Ha ancora senso, si chiedono taluni, singoli intellettuali o gruppi politici, essere antifascisti, oggi che il fascismo non esiste più? O perlomeno, oggi che il fascismo riconoscibile come tale è attribuibile soprattutto a frange di giovani che si identificano in un sistema politico forte, accentratore e corredato di una simbologia di cui noi, più vecchi, sappiamo sia la provenienza sia gli effetti nefasti. Anche se andrebbe tenuto in maggiore conto il neofascismo crescente di certe destre europee.
Nel nostro paese oggi si può essere antifascisti per scelta personale, ma ci sono situazioni in cui si deve esserlo per compito istituzionale. Pensiamo agli insegnanti che hanno dovuto sottoscrivere un patto di fedeltà alla Costituzione. Ed è fuor di dubbio che la nostra comunità nazionale è una comunità antifascista per definizione, essendo fondata su di essa.
Essere antifascisti non vuol dire essere genericamente “contro”. Ma di certo essere contro idee e comportamenti che, in quel determinato periodo storico, hanno contribuito alla corruzione della nostra società, dato vita a un lungo periodo di guerre insane, a un ventennio di assopimento forzato delle libertà, della giustizia, del rispetto per gli altri.
L’antifascismo è contro chi ha fatto ricorso alla violenza fisica per ridurre al silenzio, ha praticato l’oppressione verso persone di diversa cultura o di altra religione, messo in atto pratiche illiberali e instaurato metodi di sopraffazione, trasformato la giovane e immatura nazione post unitaria in un regime antidemocratico.
Ecco dunque che essere antifascisti comporta il contrario di ciò che è stato il fascismo.
Per questo l’antifascismo non è un valore astratto, un generico richiamo alla convivenza pacifica, una sorta di gentilezza d’animo, un atteggiamento di tolleranza diffusa e benevolente. Ma un concetto “pieno” di significati che resistono da decenni e si rifanno a una precisa idea di mondo, basata sulla tutela della libertà, sulla difesa delle minoranze, sulla giustizia.
Una decina di anni fa Sergio Luzzatto, in un pamphlet intitolato “La crisi dell’antifascismo”, suggerì la tesi che tale crisi avesse avuto inizio dalla mancata trasmissione dei valori antifascisti alle nuove generazioni. Presso le agenzie educative, la scuola, la famiglia, i media, le istituzioni religiose, con gli anni si è indebolita l’idea che l’antifascismo sia uno dei valori basilari della convivenza civile. Si sono persi di vista i valori resistenziali, punto d’incontro tra persone di diverso orientamento politico e di generazioni diverse.

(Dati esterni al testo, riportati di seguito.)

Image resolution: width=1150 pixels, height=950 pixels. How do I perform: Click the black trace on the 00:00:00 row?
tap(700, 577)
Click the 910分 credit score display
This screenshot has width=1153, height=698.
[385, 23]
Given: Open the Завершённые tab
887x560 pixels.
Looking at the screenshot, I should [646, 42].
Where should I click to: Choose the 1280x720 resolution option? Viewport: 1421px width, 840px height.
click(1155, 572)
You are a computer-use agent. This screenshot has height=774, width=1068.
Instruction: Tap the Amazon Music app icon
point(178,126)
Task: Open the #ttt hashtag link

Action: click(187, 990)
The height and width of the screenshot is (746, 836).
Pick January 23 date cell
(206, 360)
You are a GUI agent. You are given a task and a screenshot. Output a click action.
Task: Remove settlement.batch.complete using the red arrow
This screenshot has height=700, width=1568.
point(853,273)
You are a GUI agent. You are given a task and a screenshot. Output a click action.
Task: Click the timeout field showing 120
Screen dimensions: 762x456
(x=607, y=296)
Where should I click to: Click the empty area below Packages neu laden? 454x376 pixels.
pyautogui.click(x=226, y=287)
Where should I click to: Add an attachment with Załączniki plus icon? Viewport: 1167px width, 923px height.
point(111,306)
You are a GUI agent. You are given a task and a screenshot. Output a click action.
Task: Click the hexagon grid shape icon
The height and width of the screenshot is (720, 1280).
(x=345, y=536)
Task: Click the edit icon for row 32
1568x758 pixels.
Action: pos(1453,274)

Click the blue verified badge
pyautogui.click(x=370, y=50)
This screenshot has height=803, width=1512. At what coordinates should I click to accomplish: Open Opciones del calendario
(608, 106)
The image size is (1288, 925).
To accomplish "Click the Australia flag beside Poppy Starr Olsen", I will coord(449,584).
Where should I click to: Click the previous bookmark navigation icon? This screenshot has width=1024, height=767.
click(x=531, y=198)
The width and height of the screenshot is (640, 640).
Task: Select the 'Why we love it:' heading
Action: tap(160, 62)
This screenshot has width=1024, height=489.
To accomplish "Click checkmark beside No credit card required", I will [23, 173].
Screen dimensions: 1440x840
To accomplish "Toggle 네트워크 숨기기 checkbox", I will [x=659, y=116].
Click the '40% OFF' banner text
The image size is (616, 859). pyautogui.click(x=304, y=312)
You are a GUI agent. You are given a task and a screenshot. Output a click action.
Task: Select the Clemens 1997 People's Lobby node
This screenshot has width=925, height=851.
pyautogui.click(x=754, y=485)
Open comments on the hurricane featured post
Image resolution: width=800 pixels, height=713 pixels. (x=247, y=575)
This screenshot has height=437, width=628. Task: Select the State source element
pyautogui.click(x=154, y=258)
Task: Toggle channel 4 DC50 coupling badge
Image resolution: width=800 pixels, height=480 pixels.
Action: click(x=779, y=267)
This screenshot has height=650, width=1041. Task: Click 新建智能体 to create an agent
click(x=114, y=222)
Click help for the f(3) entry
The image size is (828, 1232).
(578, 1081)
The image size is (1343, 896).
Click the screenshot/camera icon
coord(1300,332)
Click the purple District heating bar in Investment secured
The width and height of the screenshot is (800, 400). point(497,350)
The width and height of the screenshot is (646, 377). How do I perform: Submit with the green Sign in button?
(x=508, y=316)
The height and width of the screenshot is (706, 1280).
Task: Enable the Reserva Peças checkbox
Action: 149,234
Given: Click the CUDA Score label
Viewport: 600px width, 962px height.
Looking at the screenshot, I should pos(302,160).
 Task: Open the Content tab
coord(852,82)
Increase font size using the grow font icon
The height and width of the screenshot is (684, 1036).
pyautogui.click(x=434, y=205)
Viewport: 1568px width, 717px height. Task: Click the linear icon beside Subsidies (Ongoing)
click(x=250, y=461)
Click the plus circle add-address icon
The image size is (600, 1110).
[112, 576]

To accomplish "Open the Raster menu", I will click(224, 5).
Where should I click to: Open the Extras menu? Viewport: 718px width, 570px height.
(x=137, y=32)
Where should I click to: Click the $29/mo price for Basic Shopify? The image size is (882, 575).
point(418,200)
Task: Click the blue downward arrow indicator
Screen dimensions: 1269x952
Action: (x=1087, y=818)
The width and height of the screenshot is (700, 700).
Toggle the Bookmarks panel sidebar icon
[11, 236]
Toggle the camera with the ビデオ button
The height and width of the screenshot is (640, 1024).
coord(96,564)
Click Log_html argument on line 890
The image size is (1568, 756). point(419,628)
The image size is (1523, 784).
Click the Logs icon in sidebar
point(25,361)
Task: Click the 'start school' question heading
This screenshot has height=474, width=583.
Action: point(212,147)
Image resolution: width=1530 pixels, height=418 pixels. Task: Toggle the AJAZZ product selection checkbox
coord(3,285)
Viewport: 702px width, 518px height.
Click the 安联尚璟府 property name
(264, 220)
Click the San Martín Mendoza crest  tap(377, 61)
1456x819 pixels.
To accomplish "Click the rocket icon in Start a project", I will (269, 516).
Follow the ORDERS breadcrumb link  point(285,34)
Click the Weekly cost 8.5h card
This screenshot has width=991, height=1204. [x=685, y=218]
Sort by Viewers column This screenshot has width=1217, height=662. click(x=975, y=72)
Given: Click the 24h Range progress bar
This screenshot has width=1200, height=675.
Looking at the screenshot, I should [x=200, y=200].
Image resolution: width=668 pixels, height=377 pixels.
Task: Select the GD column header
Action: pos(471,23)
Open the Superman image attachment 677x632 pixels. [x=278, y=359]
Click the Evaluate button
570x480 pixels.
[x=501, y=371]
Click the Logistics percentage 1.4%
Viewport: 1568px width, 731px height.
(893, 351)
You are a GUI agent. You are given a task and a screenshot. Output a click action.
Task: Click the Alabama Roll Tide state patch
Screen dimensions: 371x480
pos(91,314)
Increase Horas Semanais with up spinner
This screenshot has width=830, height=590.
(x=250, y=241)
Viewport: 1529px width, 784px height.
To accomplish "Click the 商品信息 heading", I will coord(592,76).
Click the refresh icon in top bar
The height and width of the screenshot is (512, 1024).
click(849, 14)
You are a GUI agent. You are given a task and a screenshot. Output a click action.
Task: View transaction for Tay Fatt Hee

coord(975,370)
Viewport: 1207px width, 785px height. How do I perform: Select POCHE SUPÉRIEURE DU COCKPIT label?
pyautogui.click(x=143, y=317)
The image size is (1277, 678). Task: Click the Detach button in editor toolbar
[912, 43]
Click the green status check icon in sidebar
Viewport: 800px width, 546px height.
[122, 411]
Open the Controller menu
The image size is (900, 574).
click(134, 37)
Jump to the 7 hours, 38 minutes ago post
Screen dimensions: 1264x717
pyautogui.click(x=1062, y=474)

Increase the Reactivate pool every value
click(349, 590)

Si è allentato il legame con quel collante comunitario e unitario che è stato l’orizzonte politico della neonata nazione repubblicana.
Oggi come ieri sono certa che l’antifascismo possa fungere da strumento politico, semplice ed efficace, ma a condizione che la generazione nata dopo la guerra, la nostra, riesca a mantenere viva la sua forza di istanza storica prorompente. Sempre che gli antifascisti di oggi, come quelli che ieri hanno contribuito alla liberazione del paese, riescano a utilizzare il suo valore intrinseco come spinta al presente in opposizione alla rinascita di neofascismi e neonazismi, in Italia come in Europa.
Infine, ricordiamo che antifascismo, anche settant’anni dopo, significa anche non appiattirsi su un generico egualitarismo tra vinti e vincitori, tra fascisti e antifascisti. Impariamo dalla risposta di Vittorio Foa al fascista Giorgio Pisanò che, incontrandolo, gli aveva detto: “Ci siamo combattuti da fronti contrapposti, ognuno con onore, ora possiamo darci la mano”.
Foa aveva replicato: “È vero, abbiamo vinto noi e tu sei potuto diventare senatore; se avessi vinto tu, invece, io sarei ancora in carcere”.
Nella ricorrenza del 71° anniversario della Liberazione, proviamo a dedicare qualche matura riflessione al tema dell’antifascismo.